Another worm is making the rounds on Twitter via the goo.gl URL shortening service, often directing users to fake anti-virus software.

Affected users might notice mysterious tweets that they did not write showing up on their feeds, many of which include goo.gl links that end with "m28sx.html."

"Although most affected Twitter users appear to be oblivious to what has occured, a few have noticed the messages, and suspected a security breach," Sophos's Graham Cluley wrote in a blog post.

If you click on these links, you are taken to a Web site that suggests your computer has been infected by a virus. The site encourages you to download what it says is anti-virus protection but is actually malicious code.

Del Harvey, head of Twitter's trust and safety efforts, tweeted yesterday that the company was "working to remove the malware links and reset passwords on compromised accounts."
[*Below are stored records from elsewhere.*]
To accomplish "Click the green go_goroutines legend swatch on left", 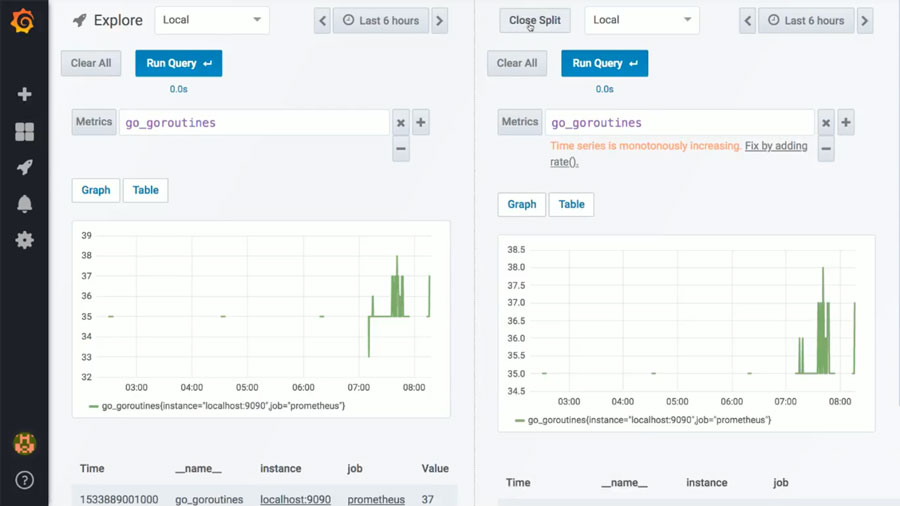I will (94, 406).
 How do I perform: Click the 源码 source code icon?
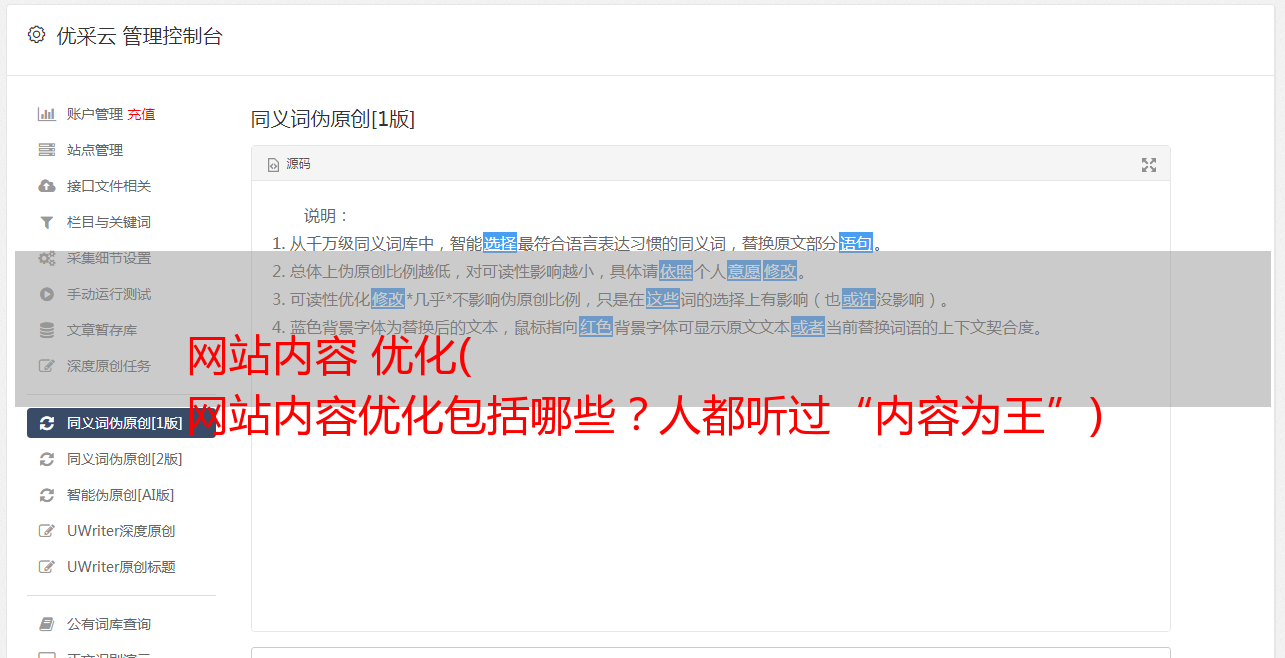pyautogui.click(x=273, y=165)
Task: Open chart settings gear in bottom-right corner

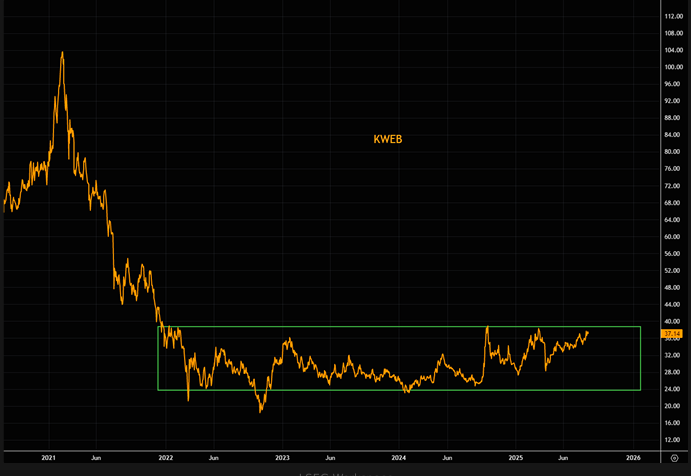Action: click(675, 457)
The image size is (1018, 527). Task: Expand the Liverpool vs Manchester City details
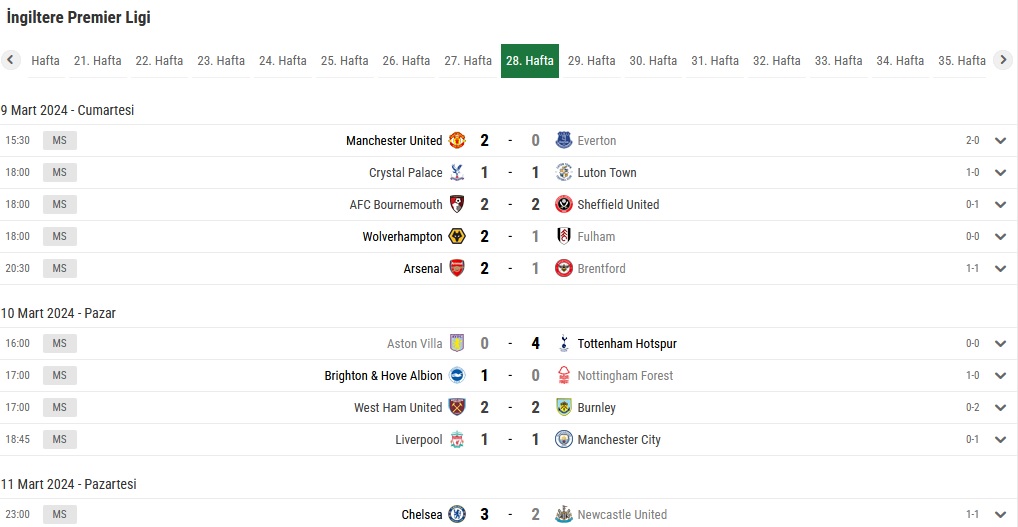[1000, 440]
When asked how this attack happened, Harvey said it "looks to be folks who got phished in the last round but whose accounts weren't used to attack others."
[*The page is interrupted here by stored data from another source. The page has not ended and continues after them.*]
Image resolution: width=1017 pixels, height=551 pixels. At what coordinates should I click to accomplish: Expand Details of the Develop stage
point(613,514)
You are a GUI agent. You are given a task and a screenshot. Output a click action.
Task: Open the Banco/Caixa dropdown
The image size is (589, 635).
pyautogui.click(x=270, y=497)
A similar goo.gl worm popped up on Twitter in early December.

Cluley said it "isn't yet clear is how the Twitter users found their accounts compromised in this way. The natural suspicion would be that their usernames and passwords have been stolen."

"It certainly would be a sensible precaution for users who have found their Twitter accounts unexpectedly posting goo.gl links to change their passwords immediately," Cluley suggested.

Kaspersky's Nicolas Brulez said in a blog post that the fake A/V "webpage is using exactly the same obfuscation techniques as a previous version (Security Tool), which is an implementation of RSA cryptography in JavaScript to obfuscate the page code."

Brulez posted more technical details on his blog.

Adam Wosotowsky, principal researcher at McAfee Labs, said the Twitter attack "is not new, and is fairly simple to execute."

"The attack is most likely a Trojan that began by phishing, possibly by a social media worm like Koobface," he said in a statement. "Shortened URL sites are not 100 percent malicious, so blocking the domain completely can cause false positives, which is something researchers try and avoid. Goo.gl is an example of a site associated with Google, so blocking the domain may be frowned upon by Google, allowing the spammer to continually abuse the site."

On Thursday, Trapster warned users that its username and password database has been compromised, affecting over 10 million users. Customers who used the same password for Trapster and other sites should change them immediately, the site said.

Harvey tweeted the Trapster warning on her feed, but said she was just doing so to make sure "that others know they should change their passwords if they belonged."

Editor's Note: This story was updated at 2pm Eastern with comment from McAfee.